Top of Data provided
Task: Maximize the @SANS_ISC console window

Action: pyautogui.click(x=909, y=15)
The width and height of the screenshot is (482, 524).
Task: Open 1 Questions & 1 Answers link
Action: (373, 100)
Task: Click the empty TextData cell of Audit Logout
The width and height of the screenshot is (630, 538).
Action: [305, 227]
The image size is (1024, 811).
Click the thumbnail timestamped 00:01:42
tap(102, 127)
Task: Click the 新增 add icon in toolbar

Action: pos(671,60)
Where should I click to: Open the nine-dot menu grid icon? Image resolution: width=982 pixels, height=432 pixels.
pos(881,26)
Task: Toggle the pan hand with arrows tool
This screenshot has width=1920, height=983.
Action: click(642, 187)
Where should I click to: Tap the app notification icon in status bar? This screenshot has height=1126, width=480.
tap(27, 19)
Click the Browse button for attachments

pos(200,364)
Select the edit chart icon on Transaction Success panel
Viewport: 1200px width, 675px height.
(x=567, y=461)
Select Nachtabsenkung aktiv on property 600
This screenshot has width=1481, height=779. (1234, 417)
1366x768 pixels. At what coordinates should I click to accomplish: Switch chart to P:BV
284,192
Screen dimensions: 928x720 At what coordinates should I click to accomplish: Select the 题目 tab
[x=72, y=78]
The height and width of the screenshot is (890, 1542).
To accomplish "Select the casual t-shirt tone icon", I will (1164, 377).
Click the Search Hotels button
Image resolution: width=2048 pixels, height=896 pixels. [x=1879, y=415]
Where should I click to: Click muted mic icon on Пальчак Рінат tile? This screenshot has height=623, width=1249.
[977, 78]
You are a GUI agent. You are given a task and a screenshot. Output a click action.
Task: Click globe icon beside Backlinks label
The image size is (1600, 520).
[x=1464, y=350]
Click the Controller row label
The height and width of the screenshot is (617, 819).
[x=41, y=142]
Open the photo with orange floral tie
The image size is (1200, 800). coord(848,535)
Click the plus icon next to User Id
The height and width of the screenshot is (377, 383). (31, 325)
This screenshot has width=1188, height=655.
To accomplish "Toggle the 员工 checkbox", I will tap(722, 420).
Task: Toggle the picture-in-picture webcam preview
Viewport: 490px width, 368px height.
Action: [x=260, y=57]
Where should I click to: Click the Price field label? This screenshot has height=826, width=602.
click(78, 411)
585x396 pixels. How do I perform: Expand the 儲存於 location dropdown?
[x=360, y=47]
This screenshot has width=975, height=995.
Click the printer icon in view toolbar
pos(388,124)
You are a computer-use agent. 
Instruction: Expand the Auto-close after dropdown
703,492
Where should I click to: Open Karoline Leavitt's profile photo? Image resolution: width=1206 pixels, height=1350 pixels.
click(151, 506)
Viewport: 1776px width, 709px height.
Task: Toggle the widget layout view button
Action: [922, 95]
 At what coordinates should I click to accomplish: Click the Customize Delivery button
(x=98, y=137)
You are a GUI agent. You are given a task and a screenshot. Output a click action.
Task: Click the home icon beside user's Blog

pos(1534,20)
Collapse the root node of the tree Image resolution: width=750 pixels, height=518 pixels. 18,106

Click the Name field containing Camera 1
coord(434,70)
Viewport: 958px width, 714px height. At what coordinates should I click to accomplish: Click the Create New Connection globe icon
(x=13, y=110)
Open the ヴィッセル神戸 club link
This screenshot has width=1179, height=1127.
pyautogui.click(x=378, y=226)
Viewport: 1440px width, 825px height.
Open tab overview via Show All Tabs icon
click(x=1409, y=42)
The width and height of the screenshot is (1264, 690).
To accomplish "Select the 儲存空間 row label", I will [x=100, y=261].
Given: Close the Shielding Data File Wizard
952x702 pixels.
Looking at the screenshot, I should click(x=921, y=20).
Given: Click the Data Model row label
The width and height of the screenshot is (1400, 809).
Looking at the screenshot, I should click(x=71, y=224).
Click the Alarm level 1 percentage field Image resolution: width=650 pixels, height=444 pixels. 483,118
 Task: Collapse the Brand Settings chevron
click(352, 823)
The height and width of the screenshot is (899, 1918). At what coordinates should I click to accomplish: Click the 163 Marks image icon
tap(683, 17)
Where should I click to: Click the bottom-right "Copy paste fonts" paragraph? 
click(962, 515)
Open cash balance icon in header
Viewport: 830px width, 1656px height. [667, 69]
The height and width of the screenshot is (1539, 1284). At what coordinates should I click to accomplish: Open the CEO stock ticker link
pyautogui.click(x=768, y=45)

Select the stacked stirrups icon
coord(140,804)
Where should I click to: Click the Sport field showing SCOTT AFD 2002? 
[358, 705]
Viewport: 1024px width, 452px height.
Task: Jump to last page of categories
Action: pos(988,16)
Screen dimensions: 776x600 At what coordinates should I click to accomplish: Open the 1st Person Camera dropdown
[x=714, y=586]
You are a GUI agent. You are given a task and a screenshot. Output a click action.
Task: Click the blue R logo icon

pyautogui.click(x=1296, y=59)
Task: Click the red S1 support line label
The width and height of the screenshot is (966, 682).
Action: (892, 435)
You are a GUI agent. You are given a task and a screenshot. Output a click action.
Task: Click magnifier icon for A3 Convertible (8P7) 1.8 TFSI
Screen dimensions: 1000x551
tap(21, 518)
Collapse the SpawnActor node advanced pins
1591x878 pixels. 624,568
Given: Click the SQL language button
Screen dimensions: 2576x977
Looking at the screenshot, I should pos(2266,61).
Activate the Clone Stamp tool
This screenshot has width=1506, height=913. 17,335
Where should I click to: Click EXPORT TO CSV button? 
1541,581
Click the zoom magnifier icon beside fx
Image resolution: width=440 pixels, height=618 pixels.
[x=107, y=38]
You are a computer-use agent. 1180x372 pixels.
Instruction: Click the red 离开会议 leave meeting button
Bottom of Data provided
Read the lines above. Gather those in which the string "magnifier" is found.

= Result of this task =
Task: Click magnifier icon for A3 Convertible (8P7) 1.8 TFSI
Click the zoom magnifier icon beside fx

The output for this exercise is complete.